I recently had to do some university work researching friendships and I think that everyone feels this to some extent. But for some people it is more or less based upon a reality.

I wish there was a forumla to follow. Or at least I could understand why this problem exists for me (no ASD, plenty of hobbies/opportunity, etc).

I wonder if you are very open, if you could try and make people feel a bit more special when you speak to them? Give them the impression you are trusting them with some information....not that you just tellanyone. That way they will feel you have invested in the relationship, and that therefore they should too...

ilovetea14 · 24/03/2018 23:02

I can relate to you so much only difference is I'm a sahm so don't really meet people. Even when I worked I didn't really have friends It's always been like this. I can make friends just can't keep them I don't know what I'm doing wrong. I was at my Ds school saw one of the mams I talk to now and then she said wait while I drop my child in I was outside the school gate waiting, 5 mins had passed I was like where is she, she strolls out looks at me and said I forgot you were waiting I felt so stupid!! I'm nearly 35 and have no friends!! My days or in the house cleaning and looking after my dd and collecting my Ds from school. I get really down the other day I couldn't stop crying cuz I have no friends. It's always on my mind that I must not be a nice person or not good enough to be someones friend. It's very lonely my Dh is great but not the same. Just wanted you to know your not alone

user1487175389 · 25/03/2018 08:58

I'm in the same boat. Things have been getting progressively worse over the past few years, especially since I had to give up work to look after my son with ASD. I cook, I clean, I break up fights between my dcs, I do the school run. Occasionally I watch Netflix once they're in bed. And that's it. The people I do see in my daily life are so reserved as to be actually quite cold. You may feel alone, OP, but so many of us feel the same way. Hugs xx

marlingspike · 25/03/2018 09:25

I used to feel this way and have had people in the past comment to me that I keep others at arm's length. I think I've been so hurt by losing friendships that I tend to do this without realising. I also think I had some depression at the time so maybe my signals were different to the ones I thought I was portraying.

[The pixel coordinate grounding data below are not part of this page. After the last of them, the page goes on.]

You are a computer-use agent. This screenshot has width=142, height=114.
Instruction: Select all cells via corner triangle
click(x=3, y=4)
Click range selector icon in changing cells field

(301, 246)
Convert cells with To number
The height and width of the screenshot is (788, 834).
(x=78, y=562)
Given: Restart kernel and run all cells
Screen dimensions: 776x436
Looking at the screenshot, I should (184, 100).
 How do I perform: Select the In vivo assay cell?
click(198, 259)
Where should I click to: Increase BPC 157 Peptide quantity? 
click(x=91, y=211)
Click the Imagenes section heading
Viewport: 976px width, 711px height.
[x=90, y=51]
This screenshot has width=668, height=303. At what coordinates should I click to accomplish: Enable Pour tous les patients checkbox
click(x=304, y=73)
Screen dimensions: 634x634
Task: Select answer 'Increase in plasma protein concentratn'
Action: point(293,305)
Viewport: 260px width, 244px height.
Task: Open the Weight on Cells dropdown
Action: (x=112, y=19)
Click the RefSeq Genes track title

Things have changed now though and while not hugely social I know I have one or two good friends to count on and a few more I could meet up for coffee with. I'm not sure what happened, seems to be people I have been in touch with in the past and we picked up again. I stopped putting so much pressure on myself and just let it evolve naturally, sometimes not meeting up for months sometimes loads. I also started going to interest groups and meetups which while I haven't formed any friendships there bar superficial fb ones it helped further develop social skills.

I've recently had a bit of a hard time and instead of trying to go it alone and shutting down, I've let people in and talked about my feelings. I've found I have a lot more people that care about me than I thought.

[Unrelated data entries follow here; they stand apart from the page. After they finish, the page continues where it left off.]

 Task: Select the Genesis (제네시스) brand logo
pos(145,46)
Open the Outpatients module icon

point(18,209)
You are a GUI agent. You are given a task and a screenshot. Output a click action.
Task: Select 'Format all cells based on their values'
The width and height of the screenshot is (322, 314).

It's really hard feeling so lonely. The age of social media doesn't help either as it would appear that everyone has loads of friends and happy relationships but remember things aren't always as they seem. I certainly wouldn't have posted anything when I felt alone.

user1487175389 · 25/03/2018 10:53

That's interesting. Thanks for sharing. Just wondering - one of the things I hate is when I share too much with people who appear to care and then they ditch me. I feel betrayed. How do you know who to trust, and how do you ensure its reciprocal (eg not feeling like a charity case?)

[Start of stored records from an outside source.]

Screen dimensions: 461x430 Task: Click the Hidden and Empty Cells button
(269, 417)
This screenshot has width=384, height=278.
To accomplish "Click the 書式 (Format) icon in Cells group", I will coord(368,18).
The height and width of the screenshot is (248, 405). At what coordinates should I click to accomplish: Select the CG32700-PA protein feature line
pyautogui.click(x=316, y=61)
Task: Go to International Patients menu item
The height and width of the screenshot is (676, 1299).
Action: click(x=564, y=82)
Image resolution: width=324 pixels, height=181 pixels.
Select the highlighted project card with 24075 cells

marlingspike · 25/03/2018 15:28

Knowing who to trust can be a leap of faith or the trick of finding someone who is like yourself. I'm very open and honest, probably to the point of blunt at times but my closest friends are very much the same and appreciate that trait in me as I do them. I do realise that's not everyone's cup of tea and that's ok by me. I suppose holding back a bit at the start and knowing that they will message or arrange a chat when they need me too is the main thing but that takes time. Not appearing needy as I understand we are all parents, have work and relationships etc to contend with too.